» Exercise requirements
a) Reproduce the fairyfly passage word for word, starting with "Fossil record" and going on through "the Cretaceous period.".
b) According to the fairyfly passage, why did Anagrus epos at first have limited success against grape leafhoppers, and what later let it survive the winter? Answer in one to three sentences.
c) Carry the fairyfly passage forward from its last sentence, the one about the Cretaceous period.

Passage for review START

All fairyflies possess ellipsoid eggs with a long tapering stalk. They develop rapidly once laid and can hatch in six hours to two days.[11] Several generations may be produced in a year, often on different hosts.[14]

Fairyflies have two to four larval stages, all apparently without functional spiracles or tracheae.[15] [33] Metamorphosis occurs completely within the host egg.[14] They are peculiar for insects which exhibit complete metamorphosis (holometabolism) in that they produce two distinct kinds of larval instars before pupation. In some fairyflies, such as Anaphes, the first instar is a highly mobile "mymmariform" larva. The second instar, however, is a completely immobile, sac-like larva without discernible segments, spines, or setae. In other fairyflies, such as Anagrus, this is reversed. The first instar is immobile, while the second instar is a very distinctive, highly active "hystriobdellid" larva.[14] [31] At least one instar of the larvae is capable of overwintering when laid in colder seasons.[15] [12]

Economic importance

Fairyflies have been used for the biological pest control of various crop pests.[34] They are especially valued for their ability to locate the eggs of their hosts. Of the fairyflies, the cosmopolitan genus Anagrus is the most promising, as it can parasitize a wide range of hosts. At least ten instances of successful introductions of fairyflies to control pests are known.[11] In Hawaii, Anagrus optabilis has been successfully used to control the sugarcane planthopper (Perkinsiella saccharicida).[31] Anagrus epos has also previously been used effectively against the grape leafhopper (Erythroneura elegans) and the variegated grape leafhopper (Erythroneura variabilis).[35] At first, it met limited success, as the wasps died in winter for lack of hosts. The planting of wild blackberries (Rubus spp.) near vineyards in California brought along with it the blackberry leafhopper (Dikrella cruentata). Though not pests, D. cruentata proved to be sufficient hosts for A. epos in winter, allowing them to survive into the next year.[11] [36] They have also been shown to be capable of overwintering in prune leafhoppers (Edwardsiana prunicola).[37]

Gonatocerus triguttatus, Gonatocerus tuberculifemur, and Anagrus epos (which is probably a species complex) were also studied for possible use in controlling glassy-winged sharpshooters (Homalodisca vitripennis) in California.[38] [39] [40] Gonatocerus triguttatus and Gonatocerus ashmeadi were eventually introduced in California in 2000. It proved to be very successful, causing about a 90% decline in populations of glassy-winged sharpshooters.[41]

In 2005, Gonatocerus ashmeadi was used against invasive glassy-winged sharpshooters in Tahiti and Moorea of the French Polynesia. Again, it was very effective, bringing down the pest density by about 95% in just a year after introduction.[42] It was subsequently also released in the Society Islands, the Marquesas, and the Austral Islands, where similar results were obtained against glassy-winged sharpshooters.[43]

In South Africa, Anaphes nitens was introduced very successfully to control an undescribed species of eucalyptus snout beetle (Gonipterus sp.).[11] In Australia and Israel, members of the genus Stethynium, were being investigated in 2006 as possible biological control agents for gall-forming crop pests such as Ophelimus maskelli.[44]

Fossil record

Fairyflies are well represented in fossil amber inclusions, copal, and compression fossils. Their fossils have been found from the Early Cretaceous up to the Miocene epoch. It is, in fact, the only family of chalcidoids definitely known to date back to the Cretaceous period.

Passage for review END
Data to examine START

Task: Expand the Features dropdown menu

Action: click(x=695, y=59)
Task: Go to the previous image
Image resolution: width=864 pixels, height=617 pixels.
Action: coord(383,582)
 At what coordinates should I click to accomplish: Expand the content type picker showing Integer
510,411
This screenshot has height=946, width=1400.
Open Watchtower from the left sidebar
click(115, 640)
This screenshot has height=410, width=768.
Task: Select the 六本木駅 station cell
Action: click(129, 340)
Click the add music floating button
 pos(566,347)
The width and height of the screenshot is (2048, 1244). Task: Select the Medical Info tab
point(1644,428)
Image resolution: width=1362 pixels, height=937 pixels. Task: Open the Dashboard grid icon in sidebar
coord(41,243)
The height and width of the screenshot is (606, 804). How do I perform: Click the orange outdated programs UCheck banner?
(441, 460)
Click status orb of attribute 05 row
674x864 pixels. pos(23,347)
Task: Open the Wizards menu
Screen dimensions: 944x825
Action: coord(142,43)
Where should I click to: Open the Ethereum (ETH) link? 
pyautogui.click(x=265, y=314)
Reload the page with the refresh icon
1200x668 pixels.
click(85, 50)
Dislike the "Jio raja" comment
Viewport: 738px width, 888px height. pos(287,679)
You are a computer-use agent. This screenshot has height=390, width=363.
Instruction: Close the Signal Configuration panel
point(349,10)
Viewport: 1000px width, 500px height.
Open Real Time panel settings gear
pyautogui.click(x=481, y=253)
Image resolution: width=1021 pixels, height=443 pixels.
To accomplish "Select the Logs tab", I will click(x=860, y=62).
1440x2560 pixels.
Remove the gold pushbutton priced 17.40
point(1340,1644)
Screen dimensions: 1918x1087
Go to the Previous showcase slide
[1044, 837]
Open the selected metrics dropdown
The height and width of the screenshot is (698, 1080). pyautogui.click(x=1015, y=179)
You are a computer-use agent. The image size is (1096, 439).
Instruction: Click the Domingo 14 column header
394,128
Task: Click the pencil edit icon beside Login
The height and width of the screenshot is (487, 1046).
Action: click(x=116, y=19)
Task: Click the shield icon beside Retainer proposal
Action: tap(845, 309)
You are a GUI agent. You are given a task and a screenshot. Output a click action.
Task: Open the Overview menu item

Data to examine END

» Per-task outputs
a)
Fossil record

Fairyflies are well represented in fossil amber inclusions, copal, and compression fossils. Their fossils have been found from the Early Cretaceous up to the Miocene epoch. It is, in fact, the only family of chalcidoids definitely known to date back to the Cretaceous period.

b) At first the wasps died in winter because they lacked hosts. Wild blackberries planted near vineyards in California brought the blackberry leafhopper (Dikrella cruentata), which was a sufficient winter host for A. epos and let the wasps survive into the next year.

c)
Paleogene and Neogene fossils of fairyflies were first described in 1901 by Fernand Anatole Meunier. He described fossil fairyflies from Baltic amber, most of them from the Eocene (55 to 37 mya). In 1973, Richard L. Doutt described several species from the Burdigalian (20 to 15 mya) amber of Mexico. In 1983, Csaba Thuróczy described another species from Baltic amber, this time dating to the Oligocene (33 to 23 mya). And in 2011, John T. Huber and Dale Greenwalt described fairyfly fossils from the oil shales of the Kishenehn Formation (Lutetian age) of Montana. These comprised two new genera and six species.[45] Cretaceous fairyflies are much rarer. In 1975, Carl M. Yoshimoto described four genera of fairyflies from the Cretaceous of Canada. In 2011, John T. Huber and George Poinar Jr. described the genus Myanmymar from Burmese amber. Dating back to the Lower Cenomanian age (about 100 mya) of the Late Cretaceous, it is the oldest known fairyfly (and chalcidoid). They are surprisingly very similar to modern genera, though with a greater number of flagellar segments and longer forewing veins. The characteristics of the fossil (taking into account Yoshimoto's earlier discoveries) led them to conclude fairfylies either may have existed much earlier than Myanmymar, or they may have diversified rapidly during that time period.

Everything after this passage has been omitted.